━━━━━ Données fournies ━━━━━
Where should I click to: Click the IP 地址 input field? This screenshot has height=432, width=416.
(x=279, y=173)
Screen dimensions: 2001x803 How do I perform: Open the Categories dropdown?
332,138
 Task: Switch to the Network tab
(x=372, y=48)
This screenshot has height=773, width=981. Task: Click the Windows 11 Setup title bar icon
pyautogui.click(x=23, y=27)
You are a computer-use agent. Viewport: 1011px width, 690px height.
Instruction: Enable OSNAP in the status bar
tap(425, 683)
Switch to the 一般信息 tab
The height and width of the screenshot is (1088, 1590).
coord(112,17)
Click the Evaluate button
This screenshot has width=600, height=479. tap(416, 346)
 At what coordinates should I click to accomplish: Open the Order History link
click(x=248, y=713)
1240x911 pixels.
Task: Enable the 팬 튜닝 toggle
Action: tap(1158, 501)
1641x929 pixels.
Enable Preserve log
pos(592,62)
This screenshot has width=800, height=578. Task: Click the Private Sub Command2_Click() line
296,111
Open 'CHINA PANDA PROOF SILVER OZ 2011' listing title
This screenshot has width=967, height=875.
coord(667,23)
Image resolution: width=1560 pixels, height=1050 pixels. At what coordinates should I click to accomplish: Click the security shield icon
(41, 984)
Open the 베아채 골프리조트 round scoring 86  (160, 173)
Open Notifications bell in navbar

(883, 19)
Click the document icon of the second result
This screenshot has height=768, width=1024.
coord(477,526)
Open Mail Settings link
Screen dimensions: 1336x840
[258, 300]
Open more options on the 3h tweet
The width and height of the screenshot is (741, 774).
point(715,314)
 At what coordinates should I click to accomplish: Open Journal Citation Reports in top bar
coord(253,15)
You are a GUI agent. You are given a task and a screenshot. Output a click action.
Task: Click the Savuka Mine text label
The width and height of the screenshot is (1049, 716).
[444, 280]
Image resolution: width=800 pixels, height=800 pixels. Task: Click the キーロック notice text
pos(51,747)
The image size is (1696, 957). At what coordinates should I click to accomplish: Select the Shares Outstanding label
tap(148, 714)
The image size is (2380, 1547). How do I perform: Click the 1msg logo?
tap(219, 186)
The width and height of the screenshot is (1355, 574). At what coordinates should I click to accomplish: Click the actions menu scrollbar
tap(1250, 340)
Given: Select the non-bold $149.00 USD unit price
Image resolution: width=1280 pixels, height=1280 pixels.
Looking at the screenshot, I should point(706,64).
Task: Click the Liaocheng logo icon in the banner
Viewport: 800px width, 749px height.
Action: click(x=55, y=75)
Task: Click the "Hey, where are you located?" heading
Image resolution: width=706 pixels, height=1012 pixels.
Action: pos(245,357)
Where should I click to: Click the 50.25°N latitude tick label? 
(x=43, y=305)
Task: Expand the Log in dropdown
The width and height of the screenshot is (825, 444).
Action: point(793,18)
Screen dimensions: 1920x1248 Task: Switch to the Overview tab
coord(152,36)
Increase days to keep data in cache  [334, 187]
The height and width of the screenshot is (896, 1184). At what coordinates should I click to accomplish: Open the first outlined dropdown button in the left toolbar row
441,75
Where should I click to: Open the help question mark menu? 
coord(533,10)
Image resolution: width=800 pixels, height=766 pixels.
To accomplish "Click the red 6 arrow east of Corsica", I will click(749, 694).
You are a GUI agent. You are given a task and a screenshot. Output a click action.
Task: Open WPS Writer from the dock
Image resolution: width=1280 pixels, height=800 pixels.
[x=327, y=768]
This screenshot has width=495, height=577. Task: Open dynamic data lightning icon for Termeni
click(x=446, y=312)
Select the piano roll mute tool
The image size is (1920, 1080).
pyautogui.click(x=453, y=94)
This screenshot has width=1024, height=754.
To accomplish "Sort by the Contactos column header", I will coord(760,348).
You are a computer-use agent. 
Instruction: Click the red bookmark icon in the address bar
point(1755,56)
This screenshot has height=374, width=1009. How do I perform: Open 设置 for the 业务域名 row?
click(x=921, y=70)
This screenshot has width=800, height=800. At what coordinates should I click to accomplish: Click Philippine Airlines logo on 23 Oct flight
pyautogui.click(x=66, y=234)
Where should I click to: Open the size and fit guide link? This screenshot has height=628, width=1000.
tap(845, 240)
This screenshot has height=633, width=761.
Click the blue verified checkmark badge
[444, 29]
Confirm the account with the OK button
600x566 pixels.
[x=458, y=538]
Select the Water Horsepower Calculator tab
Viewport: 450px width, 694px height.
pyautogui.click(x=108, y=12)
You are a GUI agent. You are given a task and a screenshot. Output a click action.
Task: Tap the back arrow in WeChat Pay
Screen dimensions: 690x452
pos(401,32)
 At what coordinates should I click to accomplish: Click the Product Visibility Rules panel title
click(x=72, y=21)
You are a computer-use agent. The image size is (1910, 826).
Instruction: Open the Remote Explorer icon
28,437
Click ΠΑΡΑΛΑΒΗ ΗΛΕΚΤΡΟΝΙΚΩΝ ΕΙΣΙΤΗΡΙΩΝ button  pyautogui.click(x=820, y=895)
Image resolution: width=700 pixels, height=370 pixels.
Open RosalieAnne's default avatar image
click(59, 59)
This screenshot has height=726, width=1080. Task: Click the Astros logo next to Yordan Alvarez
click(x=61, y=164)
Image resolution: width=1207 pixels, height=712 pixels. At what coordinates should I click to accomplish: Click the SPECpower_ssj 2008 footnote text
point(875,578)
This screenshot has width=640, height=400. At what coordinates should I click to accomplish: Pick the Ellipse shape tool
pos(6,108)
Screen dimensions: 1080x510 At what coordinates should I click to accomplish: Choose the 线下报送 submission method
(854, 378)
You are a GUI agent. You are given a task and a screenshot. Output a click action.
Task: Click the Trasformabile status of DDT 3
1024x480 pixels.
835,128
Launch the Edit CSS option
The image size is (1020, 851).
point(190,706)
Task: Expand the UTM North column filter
━━━━━
Recopiez tout, depuis le début des données jusqu'à la ligne contenant « coord(253,15) », en remplaçant « Evaluate » par « Submit » sans rien modifier d'autre.

Where should I click to: Click the IP 地址 input field? This screenshot has height=432, width=416.
(x=279, y=173)
Screen dimensions: 2001x803 How do I perform: Open the Categories dropdown?
332,138
 Task: Switch to the Network tab
(x=372, y=48)
This screenshot has height=773, width=981. Task: Click the Windows 11 Setup title bar icon
pyautogui.click(x=23, y=27)
You are a computer-use agent. Viewport: 1011px width, 690px height.
Instruction: Enable OSNAP in the status bar
tap(425, 683)
Switch to the 一般信息 tab
The height and width of the screenshot is (1088, 1590).
coord(112,17)
Click the Submit button
This screenshot has width=600, height=479. tap(416, 346)
 At what coordinates should I click to accomplish: Open the Order History link
click(x=248, y=713)
1240x911 pixels.
Task: Enable the 팬 튜닝 toggle
Action: tap(1158, 501)
1641x929 pixels.
Enable Preserve log
pos(592,62)
This screenshot has width=800, height=578. Task: Click the Private Sub Command2_Click() line
296,111
Open 'CHINA PANDA PROOF SILVER OZ 2011' listing title
This screenshot has width=967, height=875.
coord(667,23)
Image resolution: width=1560 pixels, height=1050 pixels. At what coordinates should I click to accomplish: Click the security shield icon
(41, 984)
Open the 베아채 골프리조트 round scoring 86  (160, 173)
Open Notifications bell in navbar

(883, 19)
Click the document icon of the second result
This screenshot has height=768, width=1024.
coord(477,526)
Open Mail Settings link
Screen dimensions: 1336x840
[258, 300]
Open more options on the 3h tweet
The width and height of the screenshot is (741, 774).
point(715,314)
 At what coordinates should I click to accomplish: Open Journal Citation Reports in top bar
coord(253,15)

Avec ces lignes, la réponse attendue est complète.